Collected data
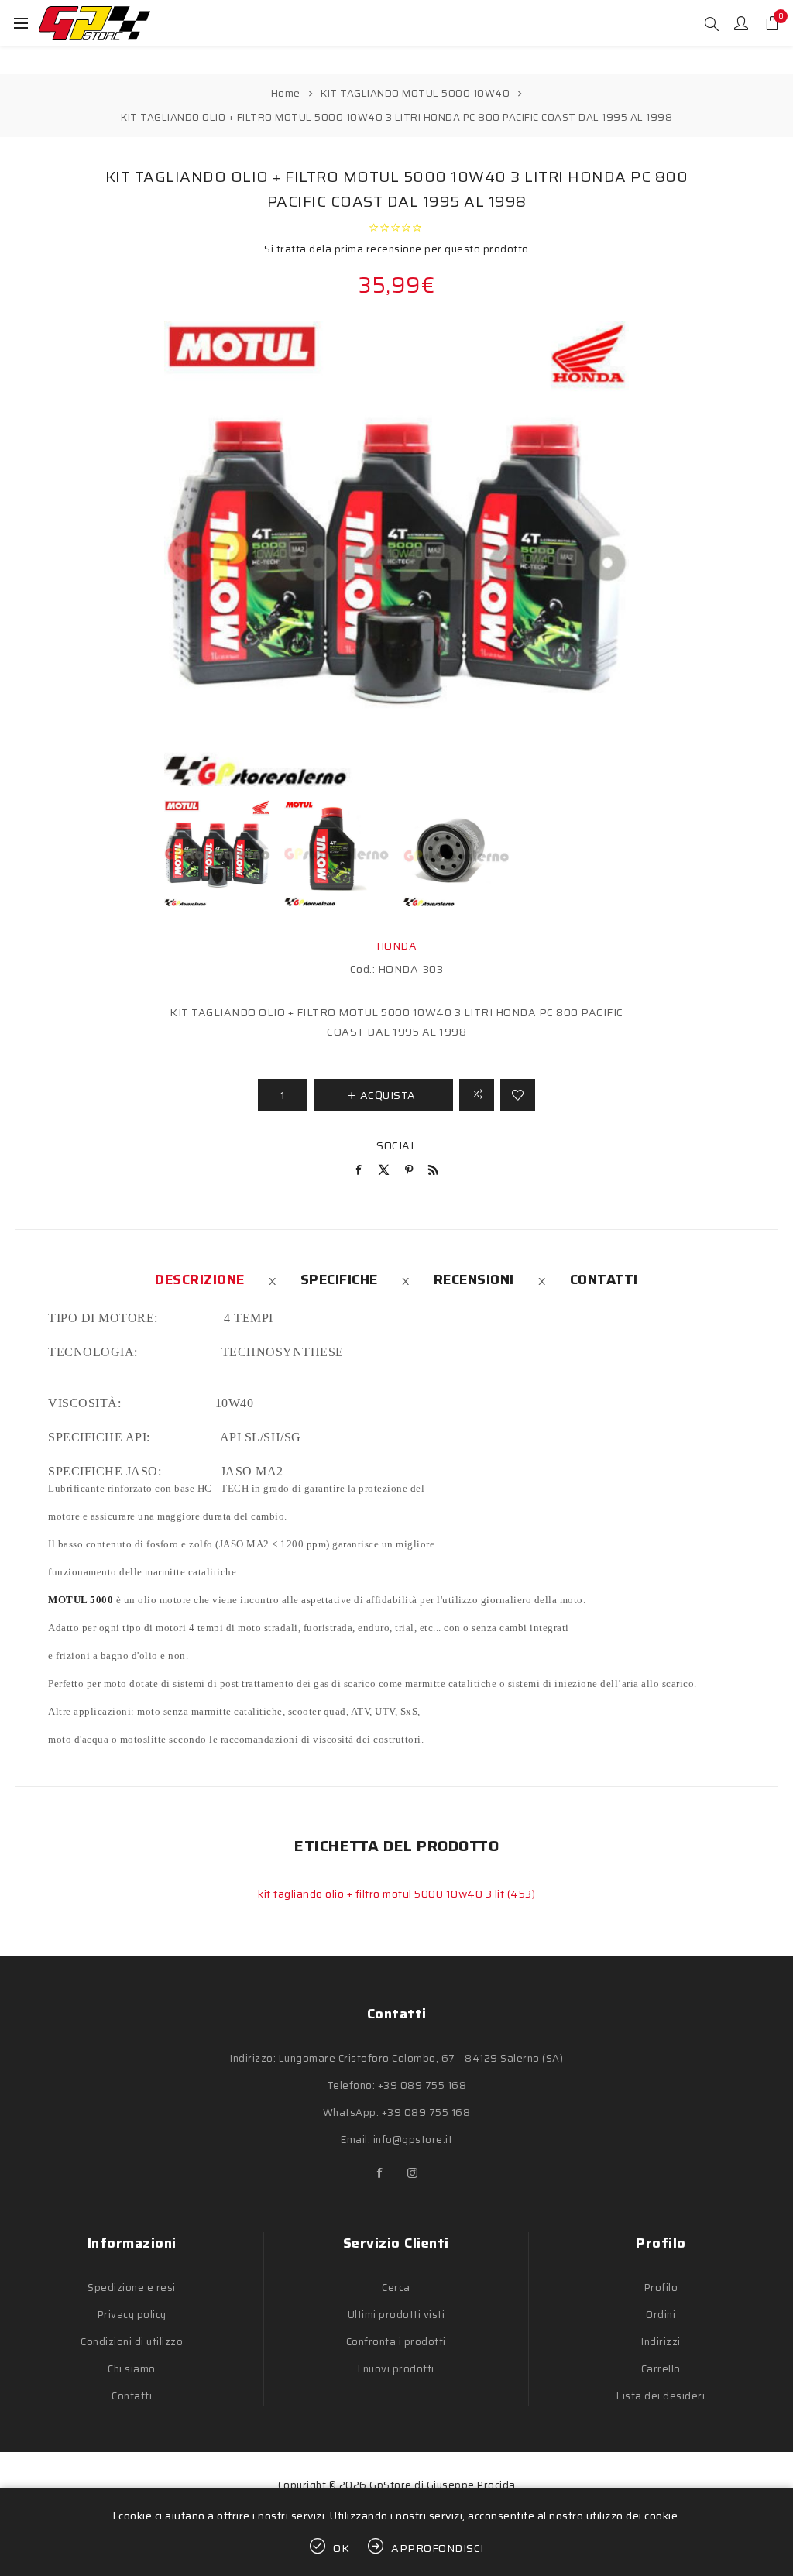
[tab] (200, 1279)
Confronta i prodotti (396, 2342)
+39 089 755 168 (422, 2085)
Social (396, 1145)
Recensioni (474, 1279)
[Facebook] (380, 2173)
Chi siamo (132, 2369)
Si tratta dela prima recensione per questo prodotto (396, 249)
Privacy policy (132, 2314)
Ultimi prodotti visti (396, 2314)
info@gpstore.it (413, 2139)
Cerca (396, 2287)
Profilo (661, 2287)
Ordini (660, 2314)
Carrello (661, 2369)
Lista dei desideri (660, 2396)
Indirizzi (661, 2342)
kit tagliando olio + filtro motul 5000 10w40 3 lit (382, 1893)
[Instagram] (412, 2173)
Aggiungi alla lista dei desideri (517, 1095)
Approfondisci (437, 2548)
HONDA (396, 945)
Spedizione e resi (132, 2287)
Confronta (476, 1095)
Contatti (604, 1279)
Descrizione (200, 1279)
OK (341, 2548)
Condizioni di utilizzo (132, 2342)
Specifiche (339, 1279)
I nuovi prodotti (396, 2369)
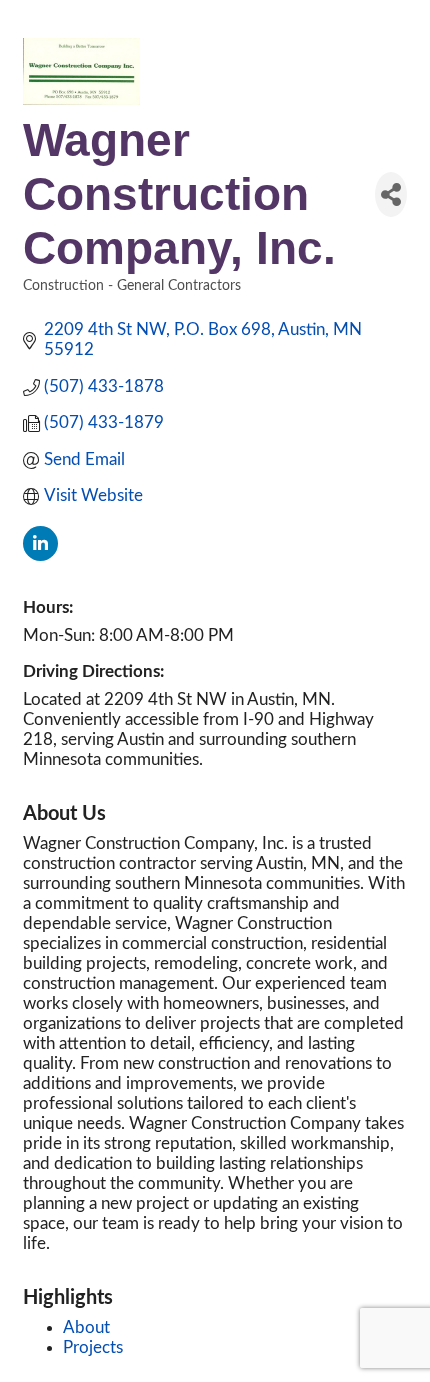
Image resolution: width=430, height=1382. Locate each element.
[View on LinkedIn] (40, 555)
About (86, 1327)
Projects (93, 1347)
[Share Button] (391, 194)
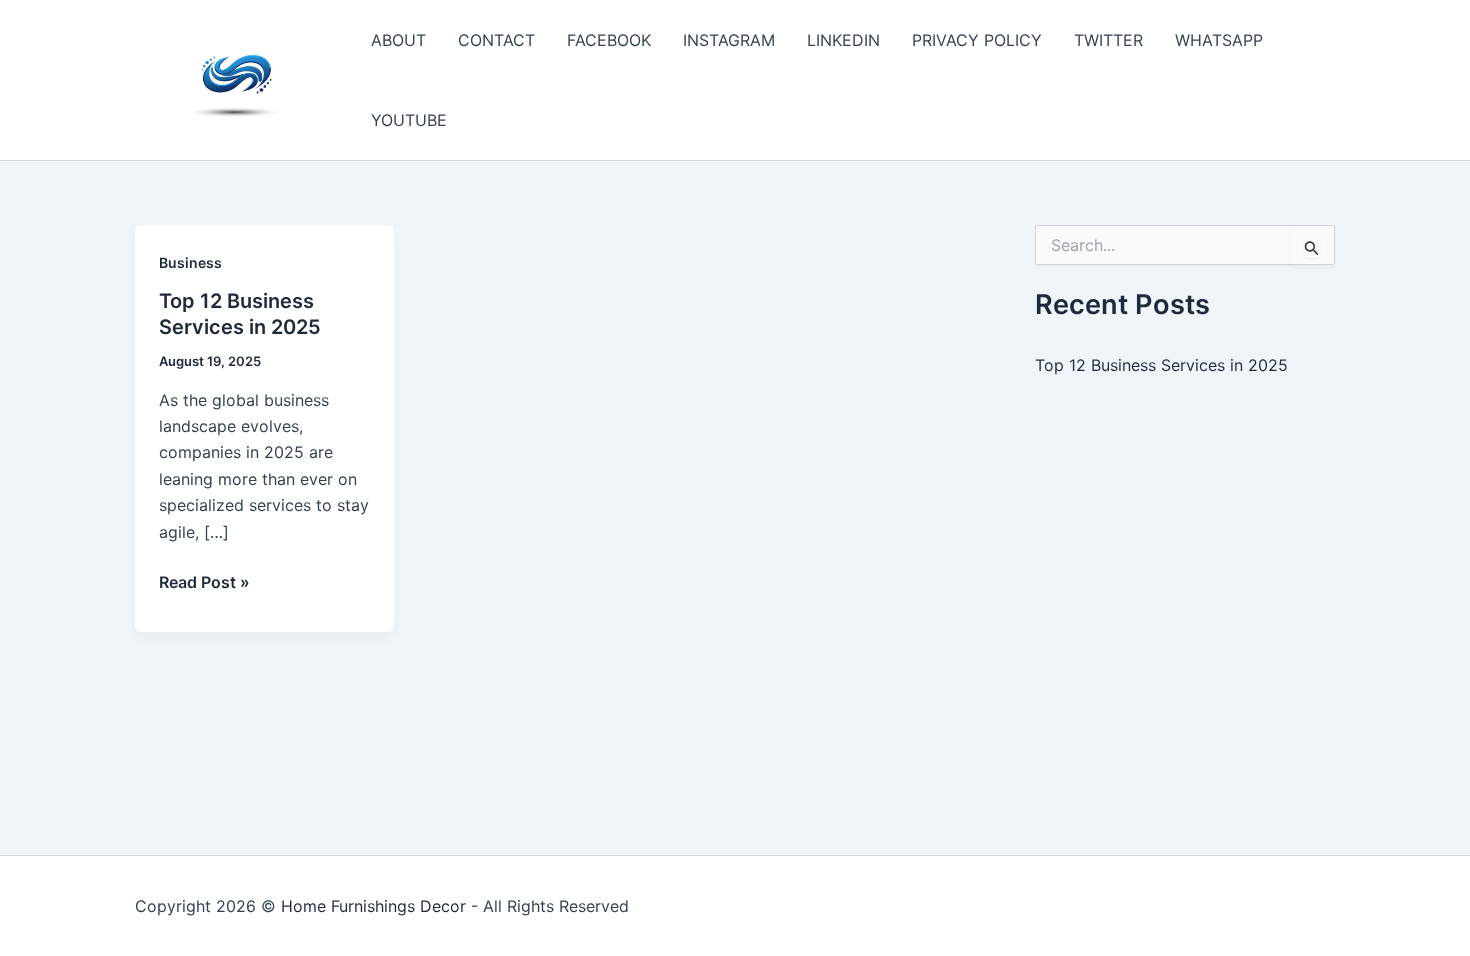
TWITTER (1108, 40)
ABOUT (398, 40)
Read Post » (204, 583)
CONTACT (496, 40)
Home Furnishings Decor (373, 906)
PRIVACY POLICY (977, 40)
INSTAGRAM (729, 40)
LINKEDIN (843, 40)
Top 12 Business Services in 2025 (1161, 365)
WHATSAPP (1219, 40)
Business (190, 262)
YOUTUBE (409, 120)
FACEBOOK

Action item
All of the data above must be printed exactly, minus its pictures.

Finished task
[tab] (200, 1279)
Confronta i prodotti (396, 2342)
+39 089 755 168 (422, 2085)
Social (396, 1145)
Recensioni (474, 1279)
[Facebook] (380, 2173)
Chi siamo (132, 2369)
Si tratta dela prima recensione per questo prodotto (396, 249)
Privacy policy (132, 2314)
Ultimi prodotti visti (396, 2314)
info@gpstore.it (413, 2139)
Cerca (396, 2287)
Profilo (661, 2287)
Ordini (660, 2314)
Carrello (661, 2369)
Lista dei desideri (660, 2396)
Indirizzi (661, 2342)
kit tagliando olio + filtro motul 5000 10w40 3 lit (382, 1893)
[Instagram] (412, 2173)
Aggiungi alla lista dei desideri (517, 1095)
Approfondisci (437, 2548)
HONDA (396, 945)
Spedizione e resi (132, 2287)
Confronta (476, 1095)
Contatti (604, 1279)
Descrizione (200, 1279)
OK (341, 2548)
Condizioni di utilizzo (132, 2342)
Specifiche (339, 1279)
I nuovi prodotti (396, 2369)
Image resolution: width=430, height=1382. Locate each element.
[View on LinkedIn] (40, 555)
About (86, 1327)
Projects (93, 1347)
[Share Button] (391, 194)
TWITTER (1108, 40)
ABOUT (398, 40)
Read Post » (204, 583)
CONTACT (496, 40)
Home Furnishings Decor (373, 906)
PRIVACY POLICY (977, 40)
INSTAGRAM (729, 40)
LINKEDIN (843, 40)
Top 12 Business Services in 2025 (1161, 365)
WHATSAPP (1219, 40)
Business (190, 262)
YOUTUBE (409, 120)
FACEBOOK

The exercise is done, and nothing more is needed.